Nigerian Healthcare Excellence Award

The Joint Health Sector Unions (JOHESU) has called on the Senate to amend the anticipated Medical & Dental Council of Nigeria (MDCN) act 2020, describing it as an unnecessary bureaucratic structure.

JOHESU also warned the National Assembly to avoid the reality of chaos in the health system by reckoning with the fact that the planned section 4(9) of the MDCN bill is in direct conflict with the MLSCN Act 2004.

The Unions in a statement issued to BusinessDay reads: “In line with the existing rules of the proceedings of the National Assembly not to consider legislating on matters before the court, we draw the attention of the Senate Committee on Health to the fact that the issue of the Regulatory Agency which has powers to regulate and control Clinical/Medical Laboratory practice in the field of Pathology is an on-going suit at the Court of Appeal which is expected to determine the Regulatory Agency in Healthcare which has a specific approbation in law to regulate and control Clinical/Medical Laboratory practice in Nigeria.”

According to the group, “It is interesting that in the MDCN draft bill, no consideration or thought was put in print for a next line of action in the absence of the Medical Doctor or Dentist.

“Specifically, there was no clause to allow nurses or any other practitioner to step in the shoes of the Doctor/Dentist which would have been within the jurisdiction of the MDCN.

“Rather strangely, the MDCN bill seeks to give Doctors/Dentists a loophole in the private sector especially to continue the many years of reckless use of drugs through untrained hands.”

It also stated that, “This draft cannot legitimize the unlawful act of sales and dispensing of drugs by Doctors under whatever guise. The above scenario is what has entrenched and formalised quackery in the Health system in Nigeria because private hospitals promote quackery through a periodic discharge of untrained elements. Such undesirable characters evolve as auxiliary nurses, dispensing assistants/clerk among others.

“Section 45(3)(e) in its totality will encourage the continued exploitation of the Nigerian people because WHO studies confirm pecuniary indulgences of private hospital facilities in the sales and dispensing of drugs.”

However, JOHESU advised that Doctors and private hospitals that cannot afford to engage Pharmacists should send their prescriptions to Community Pharmacies that are registered by PCN.

On the other hand, it stressed the need to promote strong evolution of the different professions in the Health Sector as this guarantees harmony in foreseeable future.

Delving in to National Maternal and Perinatal Death Surveillance and Response Bill, JOHESU in the paper stated:

“Matters pertaining to the National Maternal and Perinatal Death Surveillance and Response are germane in healthcare policy and planning.

“However, setting up statutory structures to drive this as an autonomous agenda under the FMOH does not look too strategic in view of the many bureaucratic appendages that will be associated with such endeavours.

“The National Assembly must set the right examples in legislating because government cannot be conveying the impression that there is paucity of funds to cater for existing statutory MDAs, but still attempts to create new structures which must be funded.”

JOHESU therefore, canvassed for the full implementation of the National Health Act, describing it as a panacea to unhealthy practices by respective professions and regulatory agencies in health, in the dispensing of professional privileges and rights in Nigeria.

Questions to answer »
- 1) Answer these questions using the JOHESU article.
(a) Which law does JOHESU say the planned section 4(9) of the MDCN bill directly conflicts with?
(b) Where does JOHESU advise doctors and private hospitals that cannot afford pharmacists to send their prescriptions?
(c) Which act does JOHESU call to be fully implemented?
- 2) List every act or bill named in the JOHESU article.
- 3) Summarize the JOHESU article in two sentences.

Dataset content »
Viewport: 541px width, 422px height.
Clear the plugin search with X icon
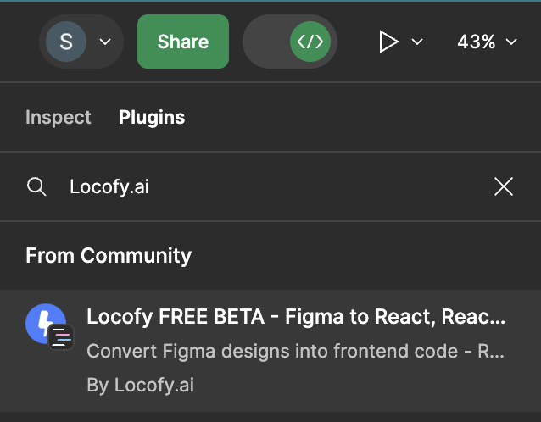[504, 186]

Responses by task »
- 1)
(a) The MLSCN Act 2004.
(b) To Community Pharmacies registered by PCN.
(c) The National Health Act.

- 2)
- Medical & Dental Council of Nigeria (MDCN) act 2020 (the MDCN bill)
- MLSCN Act 2004
- National Maternal and Perinatal Death Surveillance and Response Bill
- National Health Act

- 3) JOHESU urged the Senate to amend the proposed MDCN act 2020, calling it an unnecessary bureaucratic structure that conflicts with the MLSCN Act 2004 and gives doctors a loophole to keep selling and dispensing drugs. The unions also opposed creating new statutory structures for maternal and perinatal death surveillance and called for full implementation of the National Health Act.